TEXT PROVIDED:
## BEGIN

8. The financial sector has been adversely impacted in recent years by loose credit stance and weak enforcement of prudential standards during the oil prospects boom years of 2010–12. NPLs increased to 18 percent in 2014 and the Central Bank had to intervene in two banks.
9. The performance of the ECF-supported program approved in 2012 has been mixed. While all of the 2013 quantitative targets performance criteria were met, and the first two reviews concluded as scheduled, there were slippages and delays in program implementation in 2014, notably as regards fiscal targets and structural reforms. Also, the contracting in March 2014 of a loan to finance public investment projects which did not meet the level of concessionality required under the program delayed subsequent reviews and resulted in a loss of momentum.

## END

PROBLEMS TO SOLVE:
A: Write out the portion of the excerpt on the financial sector and the program starting with "8. The financial" and going on through "in two banks.".
B: Answer these questions from the excerpt on the financial sector and the program:
(i) What level did NPLs reach in 2014?
(ii) In what year was the ECF-supported program approved?
(iii) In what month and year was the loan that fell short of the required concessionality contracted?
C: List every distinct year written with four digits in the excerpt on the financial sector and the program.
The listing that comes next has no connection to the excerpt on the financial sector and the program.

GIVEN INFORMATION:
## BEGIN

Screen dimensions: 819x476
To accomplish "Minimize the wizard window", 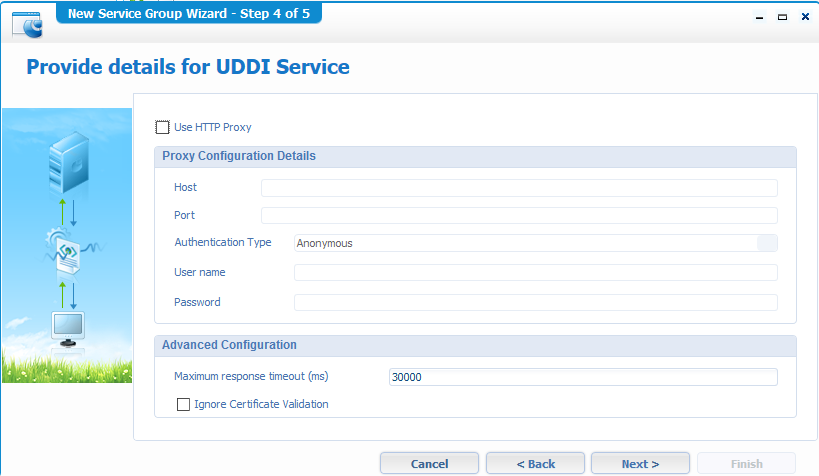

## END

SOLUTIONS PER TASK:
A:
8. The financial sector has been adversely impacted in recent years by loose credit stance and weak enforcement of prudential standards during the oil prospects boom years of 2010–12. NPLs increased to 18 percent in 2014 and the Central Bank had to intervene in two banks.

B:
(i) 18 percent
(ii) 2012
(iii) March 2014

C: 2010, 2012, 2013, 2014